VIEW FROM “THE COW,” SHOWING MOAT MOUNTAIN AND MOUNT PEQUAWKET BEYOND
There is something inexpressibly touching and inspiring in the combination of fading night, with its planets still glowing, and the bird’s song of welcome to the day. Night is more eloquent than day in telling of the wonders of the vast creation. Day tells less of distance, more of detail; less of peace, more of contest; less of immortality, more of the perishable. The sun, with its dazzling light and burning heat, hides from us the stars, and those still depths as yet without stars. It narrows our limit of vision, and at the same time hurries us and worries us with our own tasks which we will not take cheerfully, and the tasks of others which are done so ill. Night tells not only of repose on earth, but of life in that far heaven where every star is a thing of motion and a creation full of mystery. Men who live only in great cities may be pitied for being atheists, for they see little beyond the impurity of man; but it seems incredible that a being with thoughts above appetite, and imagination above lust, should live through a night in the wilderness, with the stars to tell him of space, the dark depths of the sky to tell him of infinity, and his own mind to tell him of individuality, and yet doubt that some Being more powerful and less fickle than himself is in this universe.
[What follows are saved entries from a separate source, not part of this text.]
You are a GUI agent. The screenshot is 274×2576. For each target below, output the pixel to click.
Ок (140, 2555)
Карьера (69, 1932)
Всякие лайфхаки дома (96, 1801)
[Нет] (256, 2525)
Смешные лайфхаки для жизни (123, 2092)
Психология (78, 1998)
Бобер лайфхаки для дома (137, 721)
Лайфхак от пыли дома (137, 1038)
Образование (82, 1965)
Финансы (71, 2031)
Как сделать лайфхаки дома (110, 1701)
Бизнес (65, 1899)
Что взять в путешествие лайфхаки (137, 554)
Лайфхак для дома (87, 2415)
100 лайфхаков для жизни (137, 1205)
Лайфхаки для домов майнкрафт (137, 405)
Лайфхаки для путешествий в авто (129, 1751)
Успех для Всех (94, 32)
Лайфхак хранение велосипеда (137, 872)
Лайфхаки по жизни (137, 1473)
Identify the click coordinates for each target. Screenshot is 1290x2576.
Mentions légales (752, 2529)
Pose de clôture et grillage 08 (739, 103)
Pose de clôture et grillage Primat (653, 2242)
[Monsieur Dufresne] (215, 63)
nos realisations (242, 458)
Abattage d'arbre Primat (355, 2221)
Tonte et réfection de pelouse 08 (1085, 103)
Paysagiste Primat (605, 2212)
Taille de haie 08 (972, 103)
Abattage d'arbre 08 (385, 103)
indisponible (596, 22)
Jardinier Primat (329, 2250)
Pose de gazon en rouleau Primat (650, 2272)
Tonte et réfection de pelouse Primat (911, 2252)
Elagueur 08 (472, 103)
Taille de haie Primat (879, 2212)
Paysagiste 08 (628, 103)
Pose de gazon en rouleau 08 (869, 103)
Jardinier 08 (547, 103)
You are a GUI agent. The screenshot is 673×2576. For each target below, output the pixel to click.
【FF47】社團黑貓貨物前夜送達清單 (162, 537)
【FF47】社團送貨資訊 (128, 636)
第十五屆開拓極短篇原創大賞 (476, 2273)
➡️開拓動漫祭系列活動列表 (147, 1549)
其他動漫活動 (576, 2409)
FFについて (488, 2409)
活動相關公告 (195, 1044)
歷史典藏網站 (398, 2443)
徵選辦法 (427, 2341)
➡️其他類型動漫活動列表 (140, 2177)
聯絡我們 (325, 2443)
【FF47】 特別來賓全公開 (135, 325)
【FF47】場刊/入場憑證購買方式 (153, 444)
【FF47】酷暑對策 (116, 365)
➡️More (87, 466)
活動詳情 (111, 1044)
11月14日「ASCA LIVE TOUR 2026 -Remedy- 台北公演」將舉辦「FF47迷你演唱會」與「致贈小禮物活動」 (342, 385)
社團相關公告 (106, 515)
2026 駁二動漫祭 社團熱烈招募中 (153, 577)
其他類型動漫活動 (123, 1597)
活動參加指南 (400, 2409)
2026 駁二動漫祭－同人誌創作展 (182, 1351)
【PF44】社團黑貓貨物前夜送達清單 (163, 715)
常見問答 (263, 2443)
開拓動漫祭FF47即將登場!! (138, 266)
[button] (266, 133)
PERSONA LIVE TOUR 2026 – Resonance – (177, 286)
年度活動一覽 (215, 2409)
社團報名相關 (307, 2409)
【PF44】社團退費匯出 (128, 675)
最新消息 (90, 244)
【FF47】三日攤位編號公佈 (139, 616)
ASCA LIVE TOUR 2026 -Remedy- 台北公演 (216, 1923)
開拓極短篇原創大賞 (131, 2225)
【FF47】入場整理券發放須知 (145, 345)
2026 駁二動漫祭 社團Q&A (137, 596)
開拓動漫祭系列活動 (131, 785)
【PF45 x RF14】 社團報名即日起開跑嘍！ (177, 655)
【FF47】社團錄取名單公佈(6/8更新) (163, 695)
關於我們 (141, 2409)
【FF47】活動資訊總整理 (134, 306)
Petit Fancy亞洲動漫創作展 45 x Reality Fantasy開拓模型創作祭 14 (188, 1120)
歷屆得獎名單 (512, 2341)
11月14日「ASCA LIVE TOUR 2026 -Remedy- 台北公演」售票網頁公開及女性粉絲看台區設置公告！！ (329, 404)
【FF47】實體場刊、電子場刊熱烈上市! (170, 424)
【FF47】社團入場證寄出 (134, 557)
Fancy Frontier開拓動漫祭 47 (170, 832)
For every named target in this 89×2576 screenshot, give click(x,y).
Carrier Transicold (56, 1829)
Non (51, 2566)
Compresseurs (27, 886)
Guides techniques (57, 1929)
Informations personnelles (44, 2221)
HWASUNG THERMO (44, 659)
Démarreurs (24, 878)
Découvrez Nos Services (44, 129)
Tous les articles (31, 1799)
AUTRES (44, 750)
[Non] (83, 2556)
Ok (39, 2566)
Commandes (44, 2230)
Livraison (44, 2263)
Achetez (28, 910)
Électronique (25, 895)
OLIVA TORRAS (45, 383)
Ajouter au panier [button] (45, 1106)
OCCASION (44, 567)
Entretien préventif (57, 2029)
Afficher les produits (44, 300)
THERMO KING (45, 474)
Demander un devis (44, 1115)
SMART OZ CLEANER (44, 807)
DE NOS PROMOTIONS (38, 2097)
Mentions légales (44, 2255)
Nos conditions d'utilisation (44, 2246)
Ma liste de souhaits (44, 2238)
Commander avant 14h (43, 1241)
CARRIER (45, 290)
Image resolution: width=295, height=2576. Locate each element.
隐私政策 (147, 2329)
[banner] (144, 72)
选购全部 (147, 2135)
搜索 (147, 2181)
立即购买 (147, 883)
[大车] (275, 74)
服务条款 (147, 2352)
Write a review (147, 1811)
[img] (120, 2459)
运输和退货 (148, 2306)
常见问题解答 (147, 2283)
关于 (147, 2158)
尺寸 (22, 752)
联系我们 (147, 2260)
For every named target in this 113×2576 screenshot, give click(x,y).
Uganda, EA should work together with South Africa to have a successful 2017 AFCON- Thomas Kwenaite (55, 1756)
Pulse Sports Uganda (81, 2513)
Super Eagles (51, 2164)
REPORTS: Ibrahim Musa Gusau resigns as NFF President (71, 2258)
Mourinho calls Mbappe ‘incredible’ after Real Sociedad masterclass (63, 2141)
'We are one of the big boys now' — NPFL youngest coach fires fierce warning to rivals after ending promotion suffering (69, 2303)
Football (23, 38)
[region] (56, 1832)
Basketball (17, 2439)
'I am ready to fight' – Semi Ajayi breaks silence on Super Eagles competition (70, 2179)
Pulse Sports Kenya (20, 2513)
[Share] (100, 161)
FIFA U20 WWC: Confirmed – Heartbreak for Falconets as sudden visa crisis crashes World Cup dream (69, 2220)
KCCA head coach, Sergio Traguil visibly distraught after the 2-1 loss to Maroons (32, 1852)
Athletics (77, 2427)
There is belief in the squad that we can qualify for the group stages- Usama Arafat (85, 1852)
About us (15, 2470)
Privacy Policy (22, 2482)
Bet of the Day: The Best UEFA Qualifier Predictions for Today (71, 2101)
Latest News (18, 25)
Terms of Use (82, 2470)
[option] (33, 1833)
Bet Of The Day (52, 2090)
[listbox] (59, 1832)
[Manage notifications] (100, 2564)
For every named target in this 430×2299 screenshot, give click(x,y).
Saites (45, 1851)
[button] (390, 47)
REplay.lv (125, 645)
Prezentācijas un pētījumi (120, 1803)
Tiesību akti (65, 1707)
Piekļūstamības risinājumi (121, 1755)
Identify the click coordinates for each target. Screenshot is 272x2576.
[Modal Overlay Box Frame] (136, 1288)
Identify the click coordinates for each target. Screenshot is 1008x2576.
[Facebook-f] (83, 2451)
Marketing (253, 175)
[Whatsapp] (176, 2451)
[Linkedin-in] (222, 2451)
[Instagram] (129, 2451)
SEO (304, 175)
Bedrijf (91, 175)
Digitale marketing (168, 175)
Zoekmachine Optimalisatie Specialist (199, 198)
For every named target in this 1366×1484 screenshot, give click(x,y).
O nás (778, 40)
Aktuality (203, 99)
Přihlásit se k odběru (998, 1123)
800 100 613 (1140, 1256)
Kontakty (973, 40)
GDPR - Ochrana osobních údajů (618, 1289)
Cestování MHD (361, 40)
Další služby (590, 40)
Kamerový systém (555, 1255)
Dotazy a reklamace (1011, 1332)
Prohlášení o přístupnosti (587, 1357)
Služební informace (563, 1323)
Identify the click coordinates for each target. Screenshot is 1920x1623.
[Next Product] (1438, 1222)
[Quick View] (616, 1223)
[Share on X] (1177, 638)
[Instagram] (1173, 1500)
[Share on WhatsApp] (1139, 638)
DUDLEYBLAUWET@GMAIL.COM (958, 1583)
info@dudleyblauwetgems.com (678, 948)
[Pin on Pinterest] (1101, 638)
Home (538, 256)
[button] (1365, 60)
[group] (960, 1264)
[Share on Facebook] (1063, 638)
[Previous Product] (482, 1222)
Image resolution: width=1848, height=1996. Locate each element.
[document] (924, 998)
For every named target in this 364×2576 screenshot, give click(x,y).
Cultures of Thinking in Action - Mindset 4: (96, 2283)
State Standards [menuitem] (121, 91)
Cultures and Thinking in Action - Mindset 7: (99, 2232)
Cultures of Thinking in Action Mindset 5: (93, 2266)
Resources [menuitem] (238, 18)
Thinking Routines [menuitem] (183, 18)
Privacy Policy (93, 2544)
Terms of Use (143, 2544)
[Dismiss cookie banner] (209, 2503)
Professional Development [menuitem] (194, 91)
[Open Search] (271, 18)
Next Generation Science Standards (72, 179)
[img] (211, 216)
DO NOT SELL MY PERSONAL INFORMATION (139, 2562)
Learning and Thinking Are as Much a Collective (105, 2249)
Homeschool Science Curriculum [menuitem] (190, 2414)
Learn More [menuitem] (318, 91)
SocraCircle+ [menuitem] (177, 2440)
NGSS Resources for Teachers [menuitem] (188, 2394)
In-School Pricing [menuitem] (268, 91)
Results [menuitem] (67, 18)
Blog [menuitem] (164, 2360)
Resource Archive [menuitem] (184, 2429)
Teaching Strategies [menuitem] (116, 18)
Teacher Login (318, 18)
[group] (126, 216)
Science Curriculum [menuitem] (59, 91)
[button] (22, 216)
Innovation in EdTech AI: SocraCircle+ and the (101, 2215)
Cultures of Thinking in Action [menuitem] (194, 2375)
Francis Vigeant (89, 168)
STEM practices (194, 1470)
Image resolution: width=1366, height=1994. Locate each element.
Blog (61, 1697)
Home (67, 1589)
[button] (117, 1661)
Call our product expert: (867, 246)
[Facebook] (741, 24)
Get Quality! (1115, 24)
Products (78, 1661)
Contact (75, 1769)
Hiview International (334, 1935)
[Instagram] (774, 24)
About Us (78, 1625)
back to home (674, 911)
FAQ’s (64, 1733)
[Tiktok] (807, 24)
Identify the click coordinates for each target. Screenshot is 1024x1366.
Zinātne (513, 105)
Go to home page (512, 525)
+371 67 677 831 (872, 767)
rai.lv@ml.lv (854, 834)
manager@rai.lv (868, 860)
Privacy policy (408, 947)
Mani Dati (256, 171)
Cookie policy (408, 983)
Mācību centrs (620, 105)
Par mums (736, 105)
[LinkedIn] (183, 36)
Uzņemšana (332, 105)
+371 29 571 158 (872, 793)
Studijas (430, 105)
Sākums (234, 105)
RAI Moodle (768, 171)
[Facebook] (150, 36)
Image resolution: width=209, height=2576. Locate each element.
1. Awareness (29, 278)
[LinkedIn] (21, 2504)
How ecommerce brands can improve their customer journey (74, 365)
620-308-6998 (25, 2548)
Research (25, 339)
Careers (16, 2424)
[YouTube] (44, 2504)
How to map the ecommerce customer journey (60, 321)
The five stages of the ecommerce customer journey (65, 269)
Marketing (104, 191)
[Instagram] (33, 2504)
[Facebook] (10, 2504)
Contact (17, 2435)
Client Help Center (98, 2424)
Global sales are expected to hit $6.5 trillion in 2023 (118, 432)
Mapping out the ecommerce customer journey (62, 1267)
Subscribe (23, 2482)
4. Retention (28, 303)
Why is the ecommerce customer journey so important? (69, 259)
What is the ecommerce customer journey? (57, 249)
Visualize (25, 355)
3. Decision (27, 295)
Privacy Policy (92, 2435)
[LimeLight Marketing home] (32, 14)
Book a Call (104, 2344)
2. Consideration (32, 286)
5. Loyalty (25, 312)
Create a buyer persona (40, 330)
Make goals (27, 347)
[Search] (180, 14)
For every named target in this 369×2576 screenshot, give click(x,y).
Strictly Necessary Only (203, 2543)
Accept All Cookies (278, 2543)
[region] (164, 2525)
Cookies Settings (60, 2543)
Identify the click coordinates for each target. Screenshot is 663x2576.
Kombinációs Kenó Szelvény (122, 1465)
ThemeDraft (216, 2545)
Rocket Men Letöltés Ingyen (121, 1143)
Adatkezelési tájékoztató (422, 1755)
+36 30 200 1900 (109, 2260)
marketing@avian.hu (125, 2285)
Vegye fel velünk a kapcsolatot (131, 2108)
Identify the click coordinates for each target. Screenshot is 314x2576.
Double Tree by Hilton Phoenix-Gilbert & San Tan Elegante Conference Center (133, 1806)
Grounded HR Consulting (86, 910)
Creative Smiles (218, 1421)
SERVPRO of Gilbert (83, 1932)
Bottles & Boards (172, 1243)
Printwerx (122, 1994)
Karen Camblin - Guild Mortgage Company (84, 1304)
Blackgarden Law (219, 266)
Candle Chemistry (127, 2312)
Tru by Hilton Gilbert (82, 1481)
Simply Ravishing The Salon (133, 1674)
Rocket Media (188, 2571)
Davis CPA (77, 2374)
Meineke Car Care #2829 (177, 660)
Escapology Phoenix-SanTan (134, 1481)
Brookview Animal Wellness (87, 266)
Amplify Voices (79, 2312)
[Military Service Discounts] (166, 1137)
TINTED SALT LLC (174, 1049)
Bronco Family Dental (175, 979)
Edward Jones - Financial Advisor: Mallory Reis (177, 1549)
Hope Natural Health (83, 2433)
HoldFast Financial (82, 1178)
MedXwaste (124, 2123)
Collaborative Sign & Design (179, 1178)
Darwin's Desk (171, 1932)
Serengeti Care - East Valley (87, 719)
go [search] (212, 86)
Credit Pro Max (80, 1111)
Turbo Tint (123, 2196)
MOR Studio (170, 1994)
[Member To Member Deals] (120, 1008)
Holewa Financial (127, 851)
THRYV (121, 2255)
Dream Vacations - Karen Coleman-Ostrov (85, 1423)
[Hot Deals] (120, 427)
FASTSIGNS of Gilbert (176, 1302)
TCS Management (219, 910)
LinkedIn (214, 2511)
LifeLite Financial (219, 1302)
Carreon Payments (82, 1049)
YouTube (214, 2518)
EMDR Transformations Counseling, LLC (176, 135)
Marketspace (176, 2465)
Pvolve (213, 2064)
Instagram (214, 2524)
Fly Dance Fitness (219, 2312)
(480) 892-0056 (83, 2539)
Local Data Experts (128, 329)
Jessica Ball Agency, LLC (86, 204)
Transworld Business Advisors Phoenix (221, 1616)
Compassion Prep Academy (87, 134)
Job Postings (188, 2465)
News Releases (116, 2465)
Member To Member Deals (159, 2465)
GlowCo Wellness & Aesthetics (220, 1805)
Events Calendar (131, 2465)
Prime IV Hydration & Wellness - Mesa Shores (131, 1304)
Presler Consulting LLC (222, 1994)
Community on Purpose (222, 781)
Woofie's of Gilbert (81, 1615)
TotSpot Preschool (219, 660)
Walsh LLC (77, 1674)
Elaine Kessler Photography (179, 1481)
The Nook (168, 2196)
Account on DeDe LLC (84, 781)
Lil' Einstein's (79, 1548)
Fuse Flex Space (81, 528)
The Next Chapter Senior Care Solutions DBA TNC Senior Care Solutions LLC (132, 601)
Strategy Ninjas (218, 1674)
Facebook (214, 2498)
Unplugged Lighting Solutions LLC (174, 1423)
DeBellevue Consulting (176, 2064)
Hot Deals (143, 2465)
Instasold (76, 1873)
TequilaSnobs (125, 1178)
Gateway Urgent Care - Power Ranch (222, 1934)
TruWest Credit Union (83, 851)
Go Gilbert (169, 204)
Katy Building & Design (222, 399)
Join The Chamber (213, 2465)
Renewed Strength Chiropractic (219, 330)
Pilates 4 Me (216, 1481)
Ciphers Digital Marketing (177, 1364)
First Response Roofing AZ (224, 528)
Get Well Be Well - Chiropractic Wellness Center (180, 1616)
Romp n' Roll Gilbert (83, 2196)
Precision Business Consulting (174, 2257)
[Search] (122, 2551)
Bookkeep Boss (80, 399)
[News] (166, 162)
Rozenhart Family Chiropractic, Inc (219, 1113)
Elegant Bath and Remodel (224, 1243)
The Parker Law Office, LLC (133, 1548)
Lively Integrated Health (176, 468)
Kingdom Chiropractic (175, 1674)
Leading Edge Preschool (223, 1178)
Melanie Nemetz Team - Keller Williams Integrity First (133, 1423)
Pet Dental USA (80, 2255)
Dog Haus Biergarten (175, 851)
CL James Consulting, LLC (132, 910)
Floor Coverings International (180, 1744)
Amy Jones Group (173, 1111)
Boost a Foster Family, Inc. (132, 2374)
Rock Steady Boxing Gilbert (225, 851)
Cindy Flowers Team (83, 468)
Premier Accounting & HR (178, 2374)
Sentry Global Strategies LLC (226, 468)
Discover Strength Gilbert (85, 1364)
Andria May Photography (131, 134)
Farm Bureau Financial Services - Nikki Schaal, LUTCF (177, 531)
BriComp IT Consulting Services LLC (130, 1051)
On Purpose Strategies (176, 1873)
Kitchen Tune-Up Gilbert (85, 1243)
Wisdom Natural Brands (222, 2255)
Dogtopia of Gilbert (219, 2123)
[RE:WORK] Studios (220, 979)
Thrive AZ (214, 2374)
The bird-music coming before the night is ended combines the purest and most joyous element of the day with the deep meaning of the night. The birds bear witness to the ability of life to love its surroundings and to be happy. The night bears witness to the eternity of life and to the harmony of its laws.
BRINGING HOME THE BEAR.
The horn of Chocorua rose into a sky full of threatening colors and shadows. Its own coloring was sinister, its outlines vague, its height apparently greater than usual. Low, growling thunder came from its ledges and ravines. The forest at its feet, which ended at my door, was silent; no whisper swept through its waiting leaves. In the west as in the north, cloud masses were boiling up into the sky, covering the blue with white, gray, and black, through which now and then shot a ray of gold from the protesting sun. A tempest seemed brewing as a not unwelcome close of a mid-August day.